*** Block opens ***
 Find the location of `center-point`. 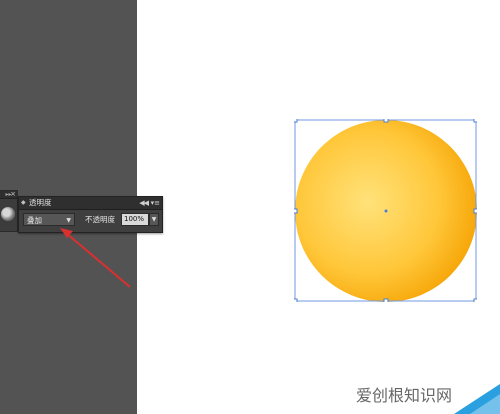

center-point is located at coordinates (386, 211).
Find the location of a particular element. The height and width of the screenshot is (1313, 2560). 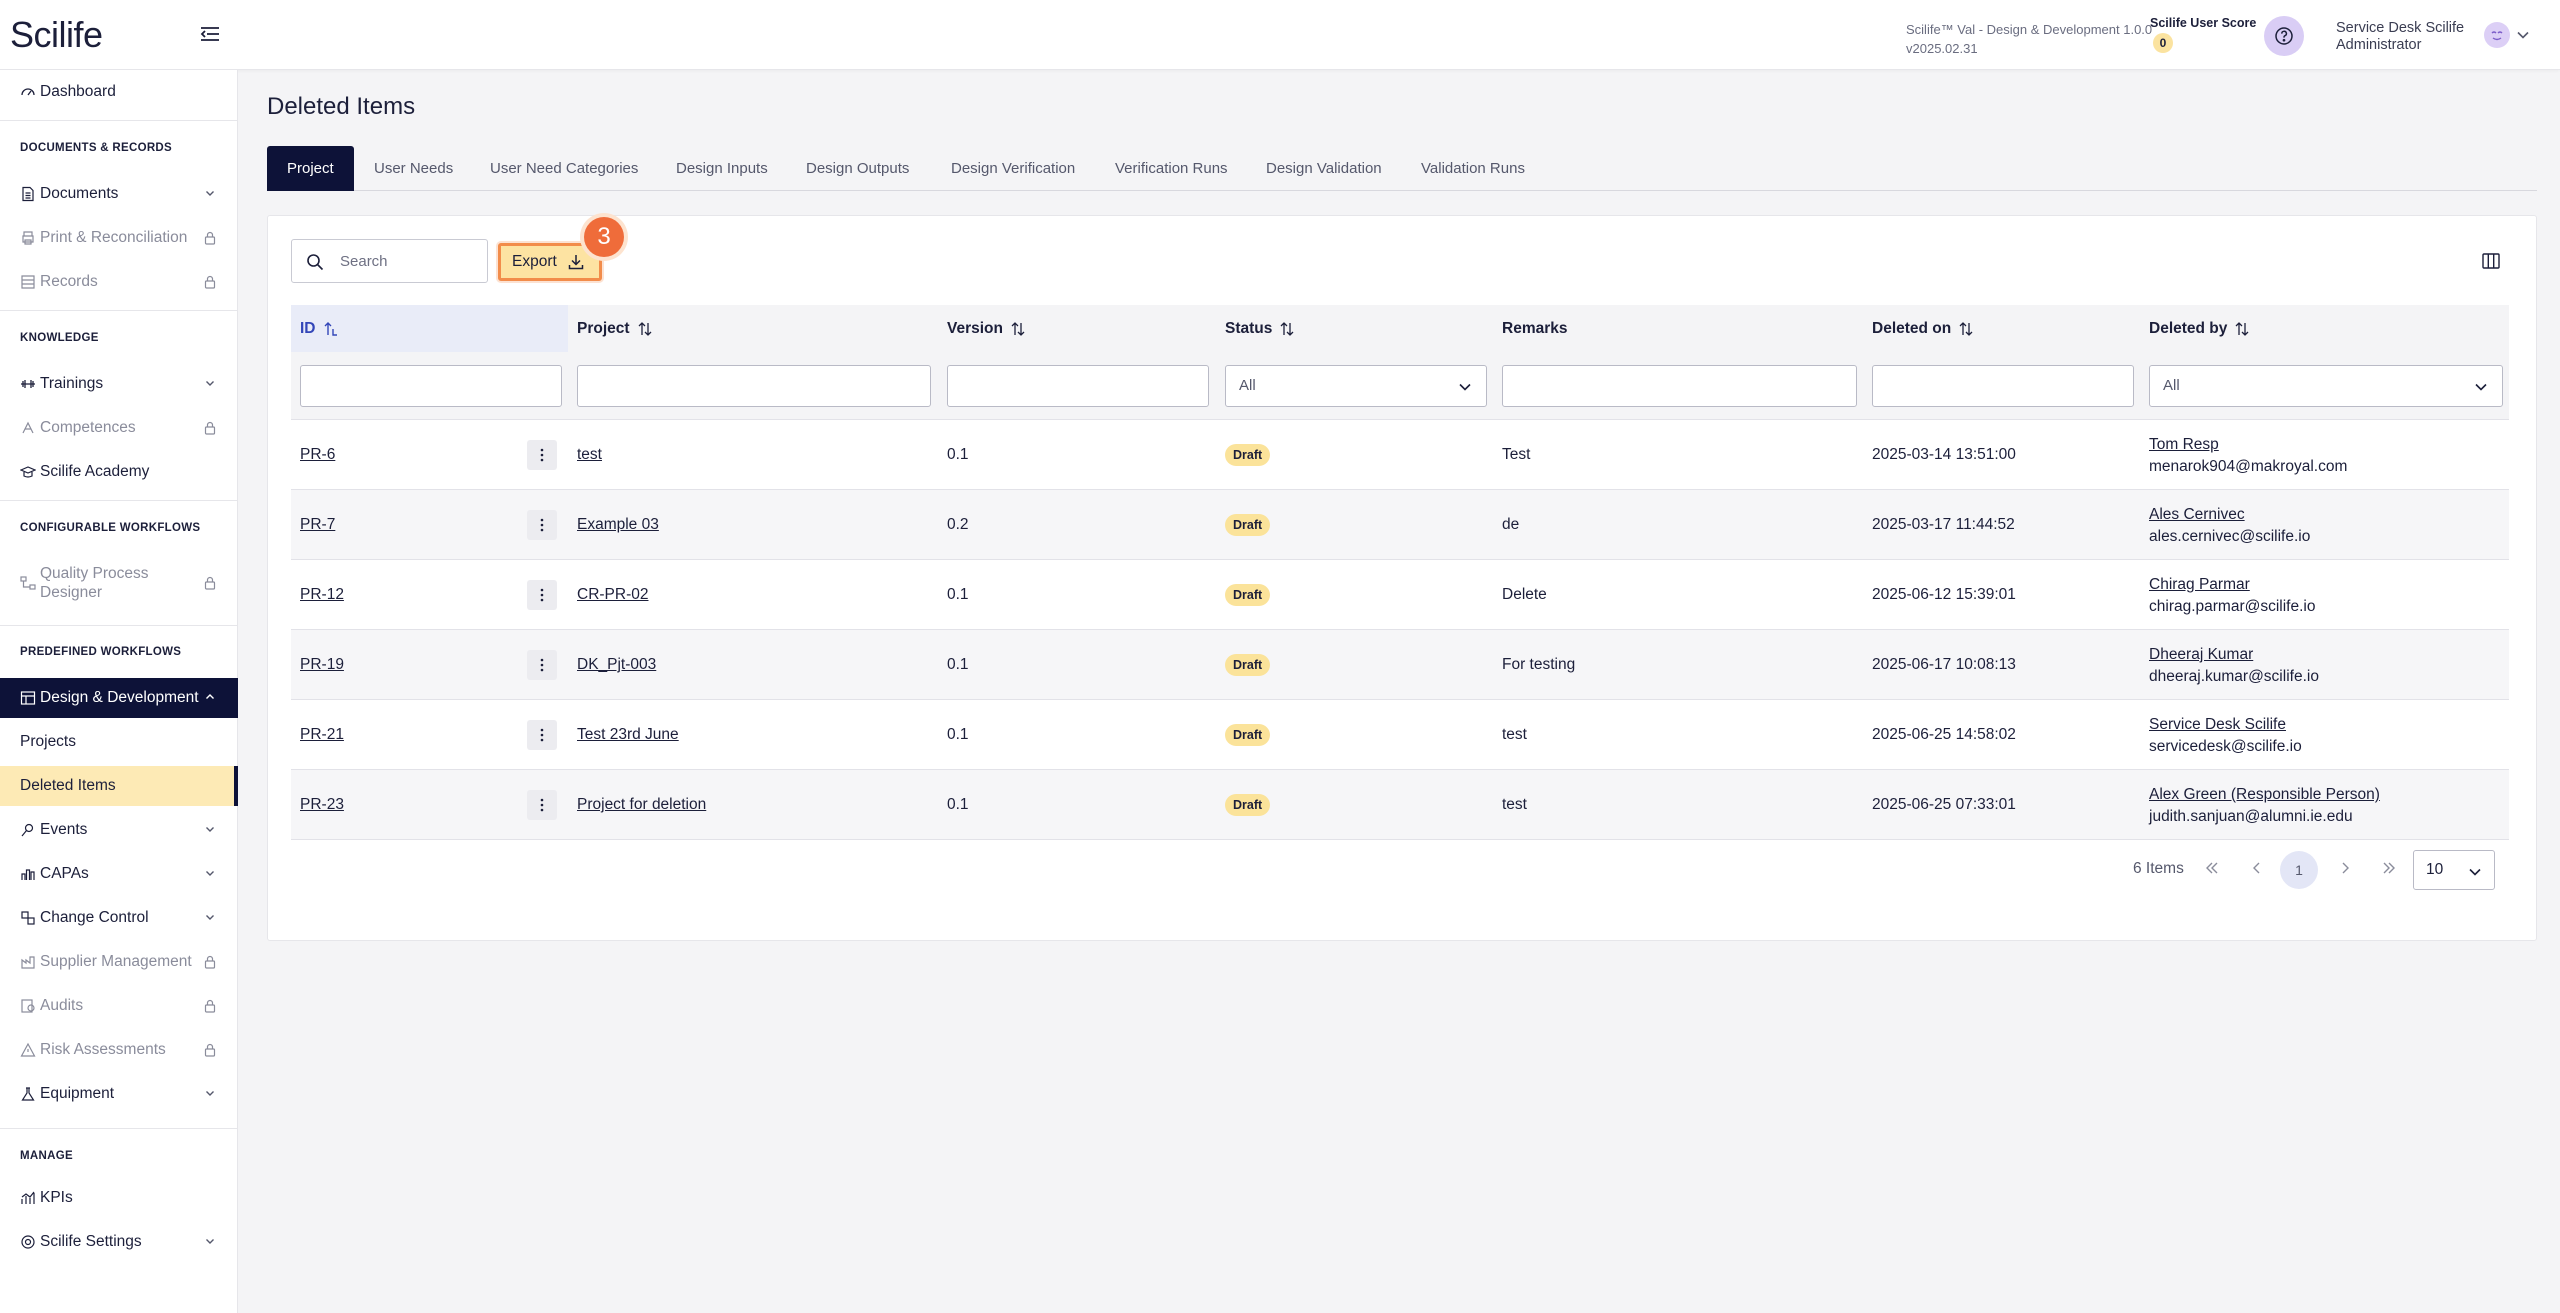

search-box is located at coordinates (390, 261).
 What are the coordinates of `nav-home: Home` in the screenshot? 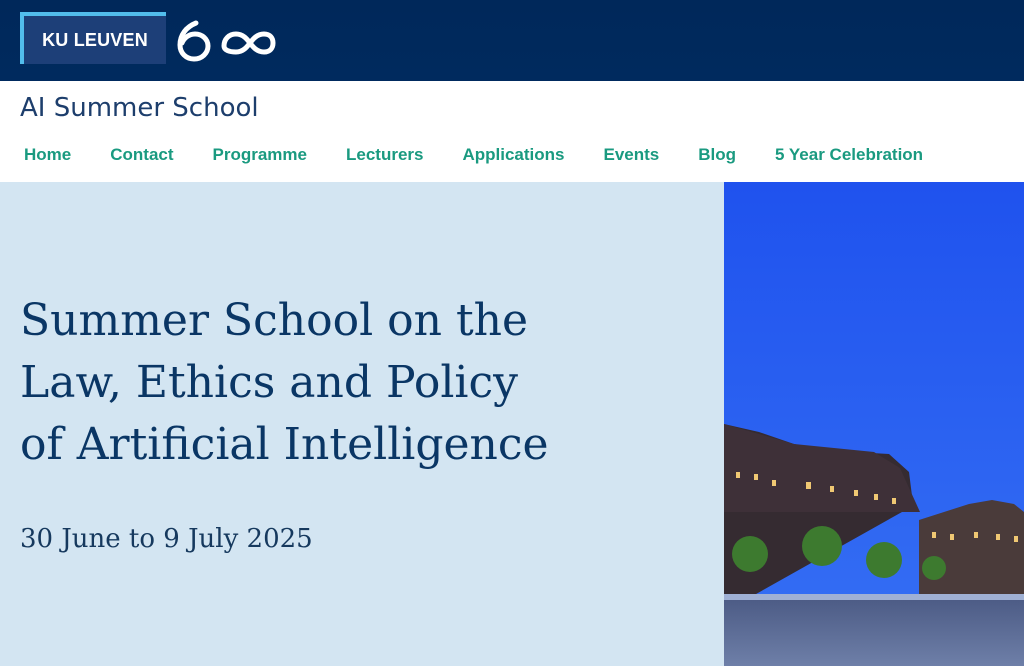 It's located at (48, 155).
*** Block closes ***
Reproduce the material word for word, starting at its first line and ending at the line that contains "search-box is located". Leave the pictures out.

 Find the location of `center-point`. 

center-point is located at coordinates (386, 211).
Find the location of a particular element. The height and width of the screenshot is (1313, 2560). 

search-box is located at coordinates (390, 261).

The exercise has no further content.